The RAPAD region is ready to take the next step in reinventing itself as one of the most resilient communities in Australia underpinned by renewable energy.
In February 2018 a determined cluster of seven central west local government areas shared a vision, which was endorsed by government and industry, for the region to generate Queensland’s electricity needs from renewable energy, in turn facilitating transformative economic and social benefit for the region, while becoming an energy super power of the low carbon world.
A confidential concept report “Realising the RAPAD Big Vision” has just been completed by Sharon Denny, Global Futuremakers, fleshing out what the region could look like and highlighting varied methods to realise the region’s vision.
“The RAPAD region has an opportunity to make itself resilient and self-sufficient on all fronts, through opportunities opened up by access to low cost power. Energy is an all empowering resource, and access to reliable, cost-effective energy re-establishes a community's independence. It all starts with energy,” said Ms Denny.
The report paints a multi layered vision that has the capacity to generate a self-reliant region resistant to the impacts of climate, with high liveability.
"The region could grow a broader variety of foods through sophisticated production systems, access, manufacture and recycle more water, attract and grow diverse industry, create jobs and provide more educational options. "
"To embark on attracting and developing large scale green energy in the region without robust consideration of how that power enhances the liveability of local communities, councils and industry, how it’s integrated with digital technology and varied options for its utilisation, would be the vision half realised,” she said.

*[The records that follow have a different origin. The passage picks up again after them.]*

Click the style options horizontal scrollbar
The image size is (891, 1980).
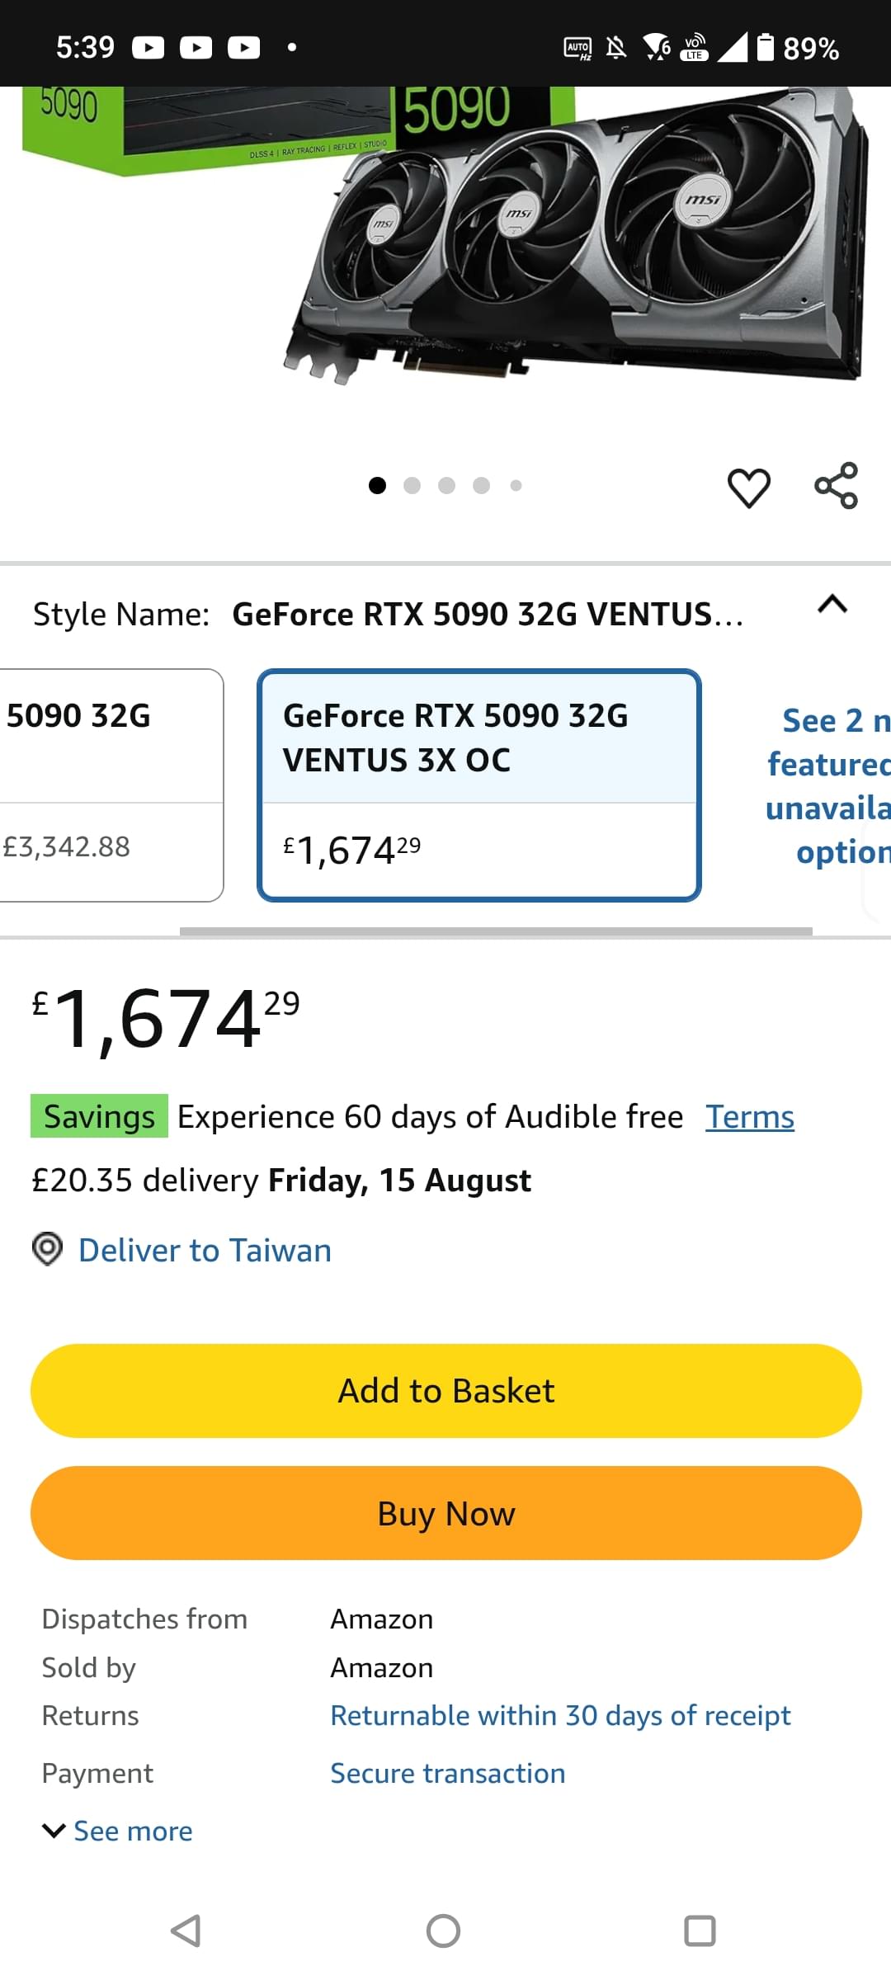[x=495, y=931]
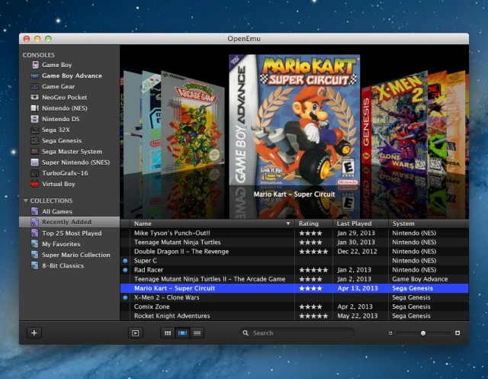Image resolution: width=488 pixels, height=379 pixels.
Task: Collapse the Collections section triangle
Action: [x=26, y=201]
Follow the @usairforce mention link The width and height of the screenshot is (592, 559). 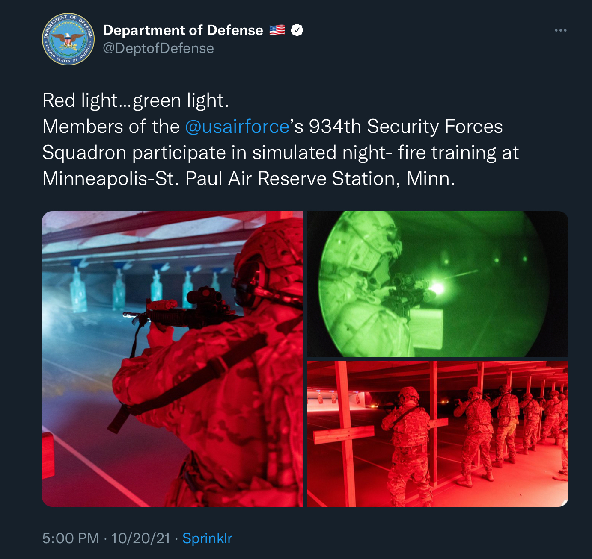point(237,127)
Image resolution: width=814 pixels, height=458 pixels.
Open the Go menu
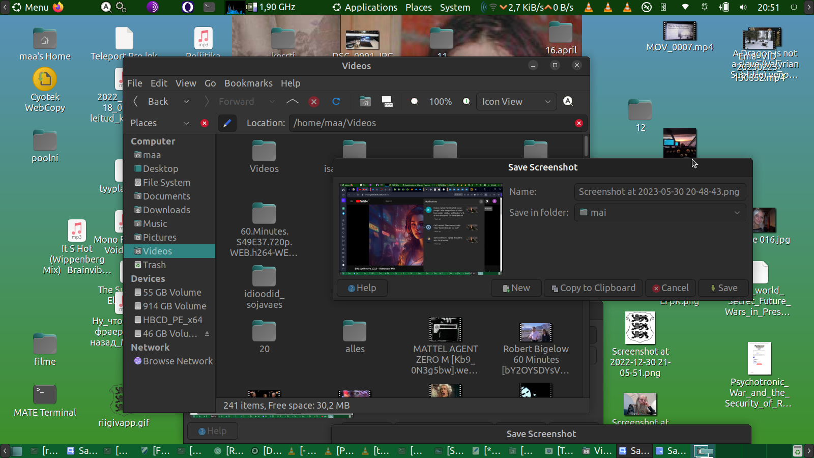click(x=210, y=83)
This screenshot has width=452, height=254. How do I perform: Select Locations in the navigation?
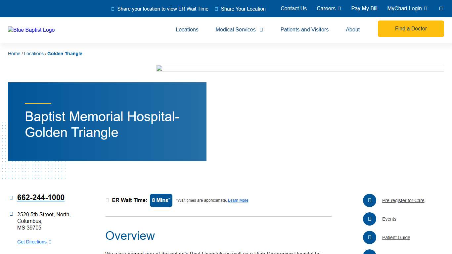(x=187, y=29)
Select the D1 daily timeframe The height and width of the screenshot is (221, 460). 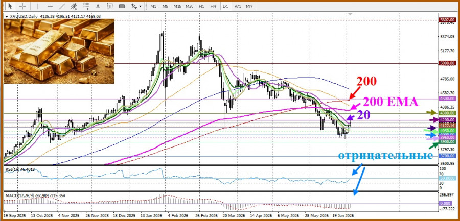click(225, 6)
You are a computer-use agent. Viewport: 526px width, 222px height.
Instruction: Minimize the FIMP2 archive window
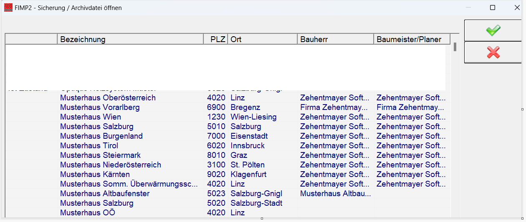click(x=469, y=7)
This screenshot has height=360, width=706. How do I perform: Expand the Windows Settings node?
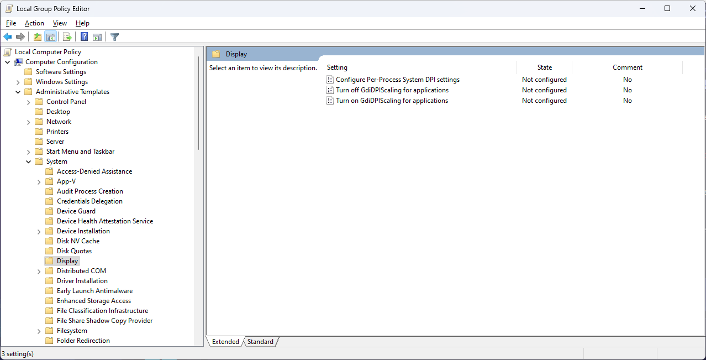pos(18,82)
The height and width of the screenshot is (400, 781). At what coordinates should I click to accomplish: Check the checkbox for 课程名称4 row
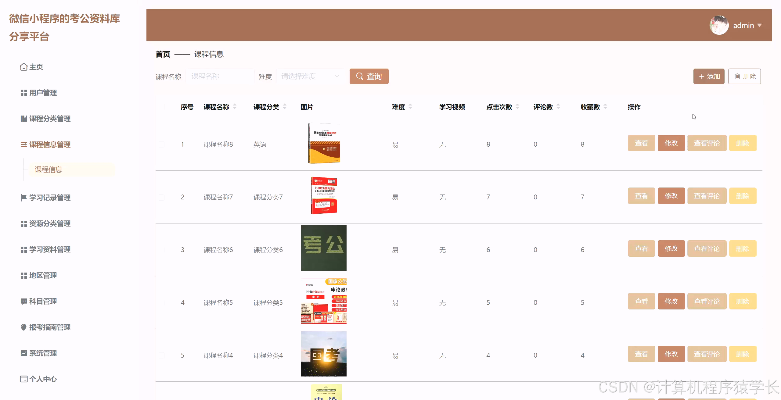coord(161,355)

“That’s why we’ve taken a circular economy approach, which is basically applying a systems overview, that ensures today’s profit isn’t a result of tomorrow’s expense,” she said. Longreach Regional Council Mayor Ed Warren is keen to push the renewable energy agenda forward.
"This project is not being undertaken because RAPAD has a green agenda it is being undertaken to assist our region overcome the problems of depopulation, lack of economic diversity and to create new job opportunities and attract investment,” he said.
"We recognise the region’s strategic natural advantages in low emissions energy sources which can potentially make us competitive as a location for energy intensive industries and begin to diversify the local economy away from the impacts of weather," said Mr Warren.
The Barcaldine Regional Council area has already welcomed renewable energy generators into the community but on a harvesting and output model.
“We see the arrival of solar farms as a first step, as a region we need to make sure the model evolves so it can attract and retain new industries and create ongoing sustainable jobs here in our communities,” said Barcaldine Regional Council CEO Steven Boxall.
“If we can provide residents and businesses with very inexpensive power, money will be freed up to circulate through the economy and that will help, but if we can also attract new businesses with our clean low-cost power the impact on the local economy will sky rocket and our economy will be able to withstand the buffeting by markets and weather,” he said.
The report highlights industries like aquaculture, intensive horticulture, manufacturing that could be attracted to cheap clean energy.
The RAPAD board has accepted Ms Denny’s report and extends its appreciation to the Department of Environment and Science for funding the report which will now be used in future discussions with government, industry and private enterprise.
Councils have been asked to consider the concept report.